Tuesday, August 23, 2011

Rockin' at the 'Pot

Whoa, I went to Home Depot (affectionately known around this house as the 'Pot) this morning, after off-loading an ecologically-important deposit (horse shit) at the local composting center. I have my own personal parking space there, thanks to my horse, The Prince of Poop. Anyway, after getting rid of the latest ton of green gold, I decided to pop over to the 'Pot to check on whether those solar floodlights they had been promising for weeks had actually arrived.

Before retiring (I woke up sane one day, you see, and decided enough was enough), I always went to the 'Pot on Saturday or Sunday, when the place resembles Hell on meth with power tools and potting soil. I'm talking crazy to the nth power, there. People coming around corners with really long pieces of lumber or metal impaling other people with a cart full of squiggly light bulbs charged with deadly mercury. People sniffing the bug spray to see how it smells. Unsupervised children running with garden shears. That type of thing.

Today, a Tuesday, the 'Pot contained, I was thrilled to see, about 15 people all older than me, toddling down the aisles and keeping that old economic engine choogling with their cash and cards. There was no screaming. There was no terrifying roar of approaching, outta control carts full of lethal goods or, worse, prickly house plants the size of refrigerators. Or even refrigerators the size of prickly house plants.

Peace and tranquility reigned. I browsed the bug destroyer aisle, since the hoped-for solar floods remained chimerical, and possibly even mythical, seeking the solution for the late-August plague of grasshoppers that descends over our land as if it were Pharoah's Egypt and we were holding some nice Jewish people in slavery. Bug-B-Gone it was!

Unruffled, unimpaled, unterrified and still with hearing intact, I marched to the self-checkout. They wer SO not-busy, the stand-by emergency 'Pot Associate leaped to snatch the B-Gone and scan it for me. This has never happened before on a weekend. Maybe I'm amazed.

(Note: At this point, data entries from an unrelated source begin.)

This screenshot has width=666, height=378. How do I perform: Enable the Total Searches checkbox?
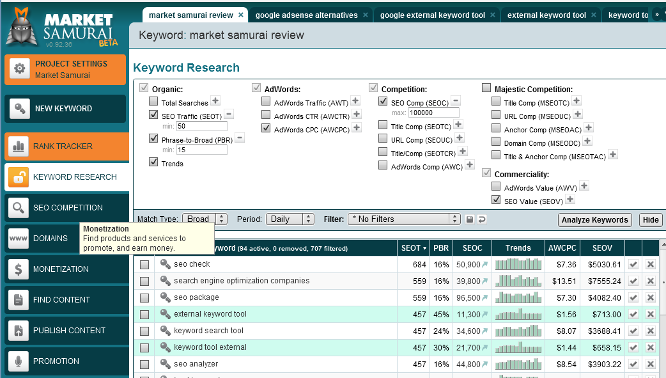coord(153,101)
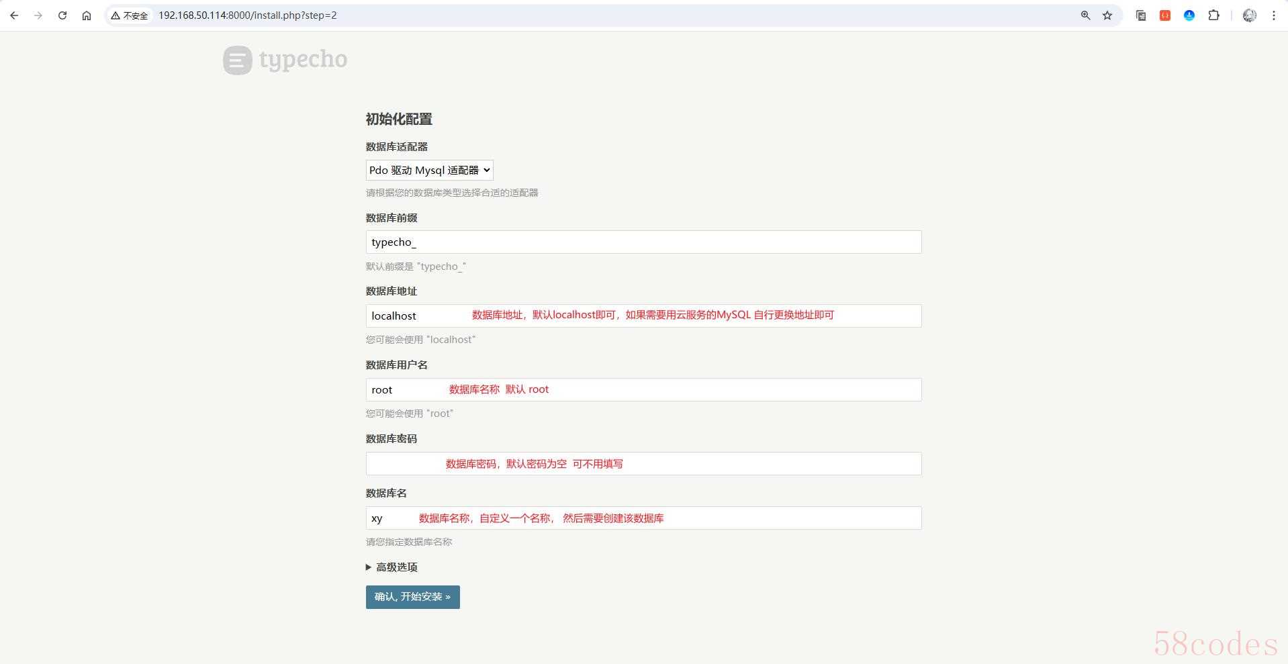Select the address bar URL
The image size is (1288, 664).
coord(247,15)
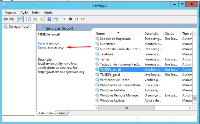Open the Help toolbar icon

(x=49, y=19)
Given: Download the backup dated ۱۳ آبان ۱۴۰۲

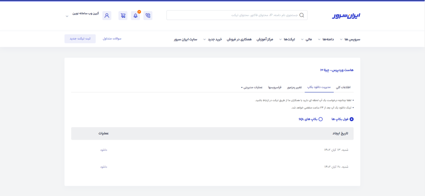Looking at the screenshot, I should (103, 150).
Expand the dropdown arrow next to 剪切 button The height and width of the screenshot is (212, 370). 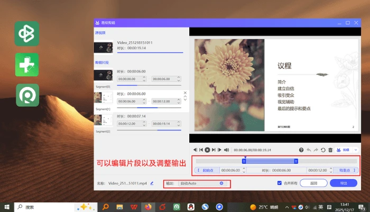[x=356, y=150]
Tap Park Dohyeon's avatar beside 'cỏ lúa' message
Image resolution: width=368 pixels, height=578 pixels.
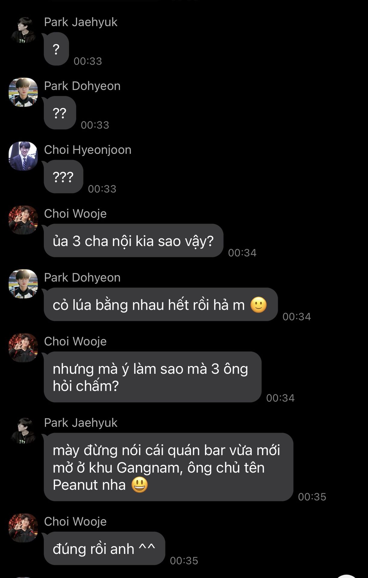(x=23, y=284)
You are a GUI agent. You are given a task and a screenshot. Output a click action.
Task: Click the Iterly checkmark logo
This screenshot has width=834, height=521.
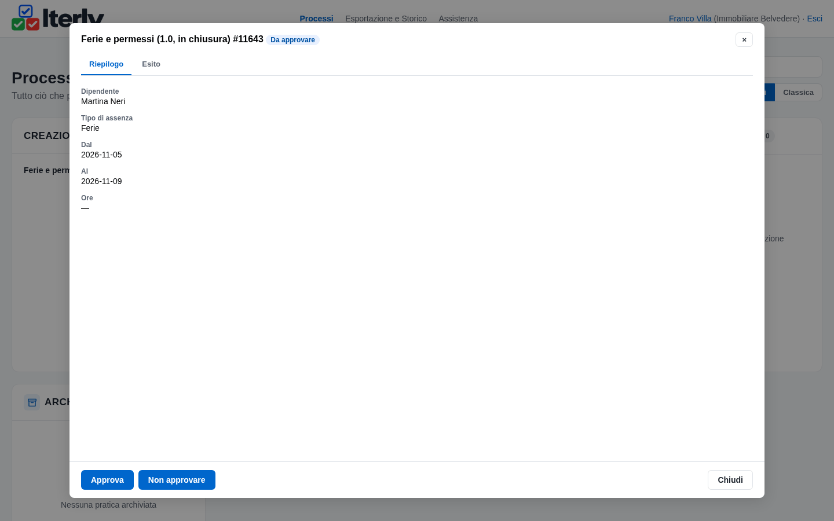click(25, 17)
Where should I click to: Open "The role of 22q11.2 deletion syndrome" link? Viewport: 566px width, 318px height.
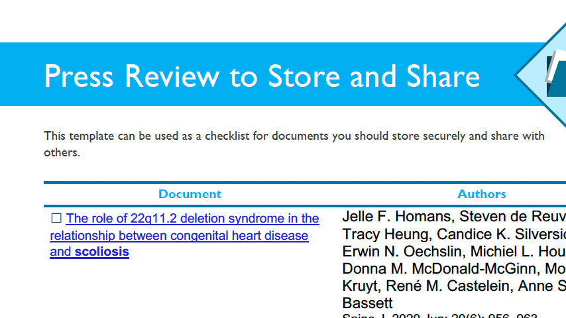(192, 219)
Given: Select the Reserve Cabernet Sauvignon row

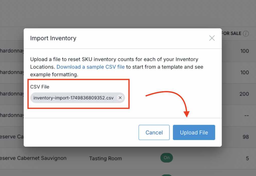Looking at the screenshot, I should pyautogui.click(x=33, y=158).
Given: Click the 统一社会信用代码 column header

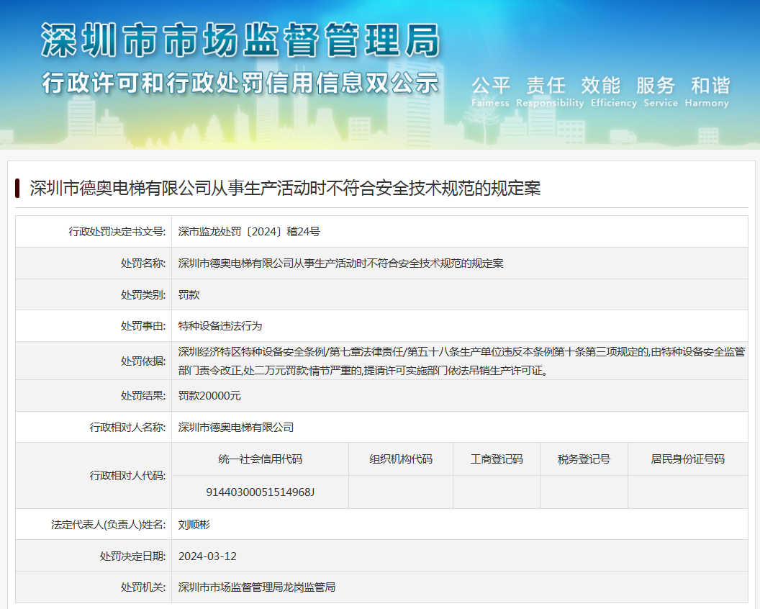Looking at the screenshot, I should 260,459.
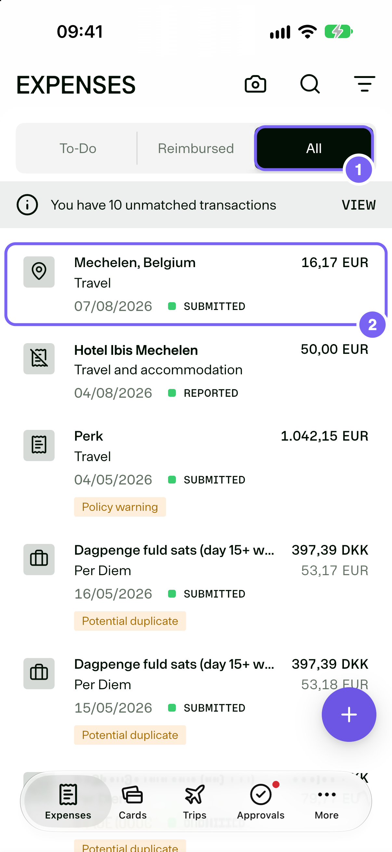Open Approvals checkmark icon
This screenshot has width=392, height=852.
point(261,794)
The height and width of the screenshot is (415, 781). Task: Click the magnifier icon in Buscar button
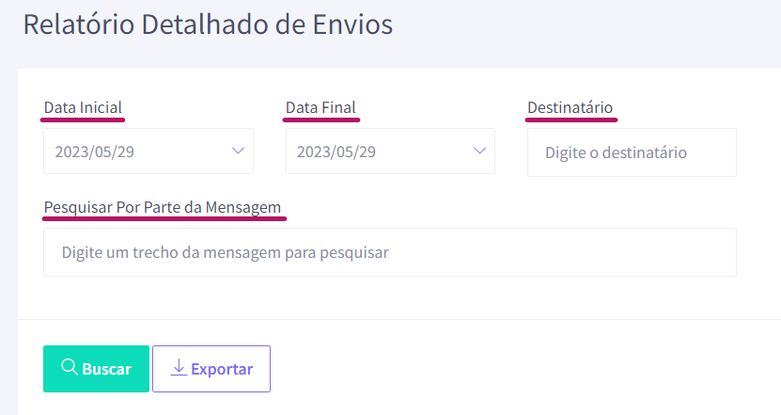[70, 367]
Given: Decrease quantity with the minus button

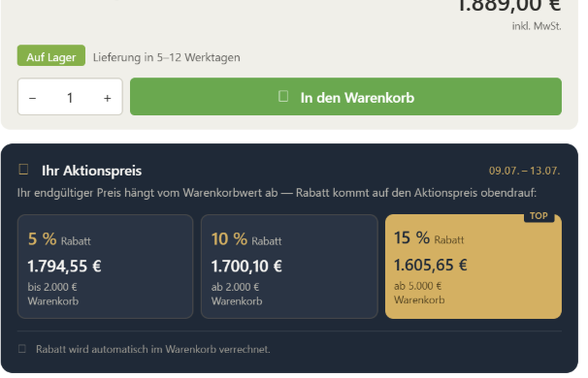Looking at the screenshot, I should 33,98.
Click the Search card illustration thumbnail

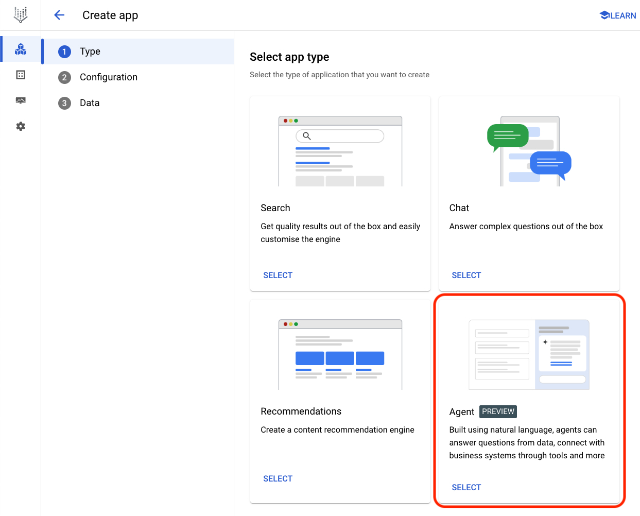(x=340, y=150)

Better still: Maybe I'm OLD, and can now wear the bottoms of my trousers rolled! It took 66 years, but I am finally entitled to visit the 'Pot on a weekday. And still remember why I walked in there in the first place. Lord, these be miracles, and I be grateful.

1 comment:

  1. Glad you got to go to the 'Pot during a sane time. It is insane at all home improvement stores on weekends. And your description is spot-on - impaling & toddlers w/ shears! Crazy indeed!